Melkproductie per lactatie
De melkproductie per lactatie geeft een duidelijkere weergave van de hoeveelheid geproduceerde melk, omdat hierin alle melkproducerende koeien zijn opgenomen en niet enkel de koeien die worden afgevoerd. Wanneer een koe gekalfd heeft, begint ze melk te geven. Dit heet de lactatieperiode en duurt gemiddeld 350 dagen, zoals te zien is in Tabel 2. Deze tabel is afkomstig uit de jaarstatistieken uit 2020 van CRV en beschrijft de gemiddelde melkproductie per lactatie, ofwel de periode in een jaar dat een koe melk geeft. De jaarstatistieken van 2021 zijn op moment van schrijven nog niet gepubliceerd.

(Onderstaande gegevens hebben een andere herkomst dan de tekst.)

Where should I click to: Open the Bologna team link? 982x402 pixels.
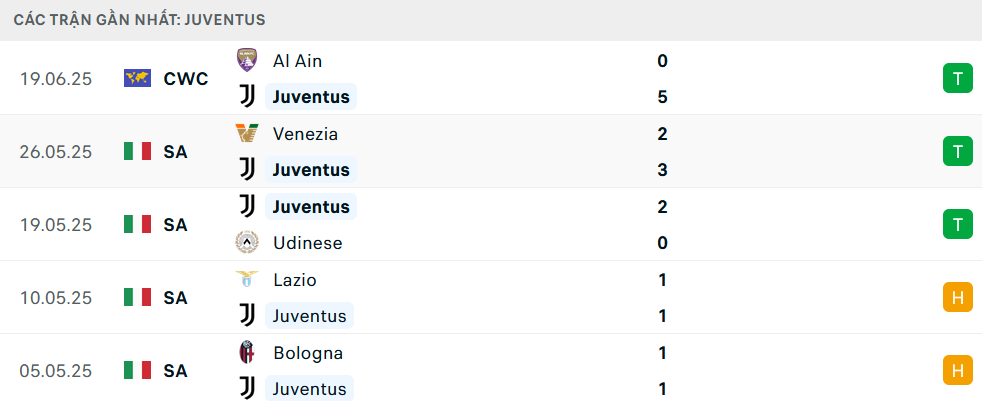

Uit de cijfers in de tabel valt op te maken dat de gemiddelde productie per lactatie in 2020 10.290 kg melk was en in 2000 8.418 kg melk. Dit is een toename van (10290 – 8418= 1872. Dat is 1872/8418 = ) 22.2 %. De jaarlijkse melkproductie is sinds 2000 toegenomen met ongeveer een vijfde, in plaats van ‘bijna de helft’.
Conclusie
De berekeningen laten zien dat Vestering’s conclusie over de gebruikte tabel van ‘Levensproductie van de Nederlandse stamboekkoeien, per jaar van afvoer’ enige nuance nodig heeft. In plaats van vijftig procent is de melkproductie de afgelopen twintig jaar met ongeveer een vijfde toegenomen. Deze toename wordt onder andere veroorzaakt doordat koeien gemiddeld een half jaar langer melk produceren.